Rio de Janeiro , 2004

Resta, acima de tudo, essa capacidade de ternura 
Essa intimidade perfeita com o silêncio 
Resta essa voz íntima pedindo perdão por tudo 
- Perdoai-os! porque eles não têm culpa de ter nascido... 

Resta esse antigo respeito pela noite, esse falar baixo 
Essa mão que tateia antes de ter, esse medo 
De ferir tocando, essa forte mão de homem 
Cheia de mansidão para com tudo quanto existe. 

Resta essa imobilidade, essa economia de gestos 
Essa inércia cada vez maior diante do Infinito 
Essa gagueira infantil de quem quer exprimir o inexprimível 
Essa irredutível recusa à poesia não vivida. 

Resta essa comunhão com os sons, esse sentimento 
Da matéria em repouso, essa angústia da simultaneidade 
Do tempo, essa lenta decomposição poética 
Em busca de uma só vida, uma só morte, um só Vinicius. 

Resta esse coração queimando como um círio 
Numa catedral em ruínas, essa tristeza 
Diante do cotidiano; ou essa súbita alegria 
Ao ouvir passos na noite que se perdem sem história... 
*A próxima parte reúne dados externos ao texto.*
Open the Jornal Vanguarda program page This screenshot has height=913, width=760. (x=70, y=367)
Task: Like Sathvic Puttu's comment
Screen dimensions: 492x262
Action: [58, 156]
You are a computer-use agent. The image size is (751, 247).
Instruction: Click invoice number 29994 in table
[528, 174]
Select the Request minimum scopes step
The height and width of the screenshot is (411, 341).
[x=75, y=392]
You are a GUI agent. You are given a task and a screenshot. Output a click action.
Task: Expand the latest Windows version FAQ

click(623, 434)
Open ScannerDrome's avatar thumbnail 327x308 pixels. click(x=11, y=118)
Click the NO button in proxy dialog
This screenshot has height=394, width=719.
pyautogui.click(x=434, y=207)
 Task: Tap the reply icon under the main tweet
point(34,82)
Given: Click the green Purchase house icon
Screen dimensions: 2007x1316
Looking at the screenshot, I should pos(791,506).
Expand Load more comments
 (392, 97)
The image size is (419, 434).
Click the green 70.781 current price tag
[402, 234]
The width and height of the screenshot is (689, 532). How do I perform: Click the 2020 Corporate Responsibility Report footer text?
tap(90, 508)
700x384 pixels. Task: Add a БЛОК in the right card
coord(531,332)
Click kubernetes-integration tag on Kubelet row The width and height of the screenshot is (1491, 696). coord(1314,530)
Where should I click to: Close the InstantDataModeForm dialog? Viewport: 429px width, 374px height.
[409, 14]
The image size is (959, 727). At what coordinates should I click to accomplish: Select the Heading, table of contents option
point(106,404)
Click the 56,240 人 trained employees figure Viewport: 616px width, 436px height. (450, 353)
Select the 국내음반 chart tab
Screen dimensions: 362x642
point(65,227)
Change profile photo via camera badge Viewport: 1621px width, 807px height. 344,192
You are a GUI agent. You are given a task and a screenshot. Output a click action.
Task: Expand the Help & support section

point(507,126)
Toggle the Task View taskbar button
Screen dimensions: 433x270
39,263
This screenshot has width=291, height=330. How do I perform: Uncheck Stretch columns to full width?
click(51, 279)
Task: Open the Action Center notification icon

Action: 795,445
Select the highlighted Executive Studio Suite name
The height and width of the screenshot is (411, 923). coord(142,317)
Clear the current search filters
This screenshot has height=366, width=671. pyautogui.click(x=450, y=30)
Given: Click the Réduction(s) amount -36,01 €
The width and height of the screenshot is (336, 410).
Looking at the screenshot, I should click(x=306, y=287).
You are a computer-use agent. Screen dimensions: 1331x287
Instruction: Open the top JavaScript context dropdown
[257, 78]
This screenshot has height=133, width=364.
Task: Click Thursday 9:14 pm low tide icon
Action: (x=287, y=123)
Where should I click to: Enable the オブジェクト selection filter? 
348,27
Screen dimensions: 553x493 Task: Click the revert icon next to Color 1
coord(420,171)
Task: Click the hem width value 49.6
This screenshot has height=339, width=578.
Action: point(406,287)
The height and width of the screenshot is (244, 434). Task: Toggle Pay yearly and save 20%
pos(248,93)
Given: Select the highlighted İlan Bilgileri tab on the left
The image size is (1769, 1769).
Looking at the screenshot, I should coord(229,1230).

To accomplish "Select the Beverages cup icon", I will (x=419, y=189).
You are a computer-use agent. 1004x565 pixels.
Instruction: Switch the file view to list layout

Resta essa vontade de chorar diante da beleza 
Essa cólera em face da injustiça e do mal-entendido 
Essa imensa piedade de si mesmo, essa imensa 
Piedade de si mesmo e de sua força inútil. 

Resta esse sentimento de infância subitamente desentranhado 
De pequenos absurdos, essa capacidade 
De rir à toa, esse ridículo desejo de ser útil 
E essa coragem para comprometer-se sem necessidade. 

Resta essa distração, essa disponibilidade, essa vagueza 
De quem sabe que tudo já foi como será no vir-a-ser 
E ao mesmo tempo essa vontade de servir, essa 
Contemporaneidade com o amanhã dos que não tiveram ontem nem hoje. 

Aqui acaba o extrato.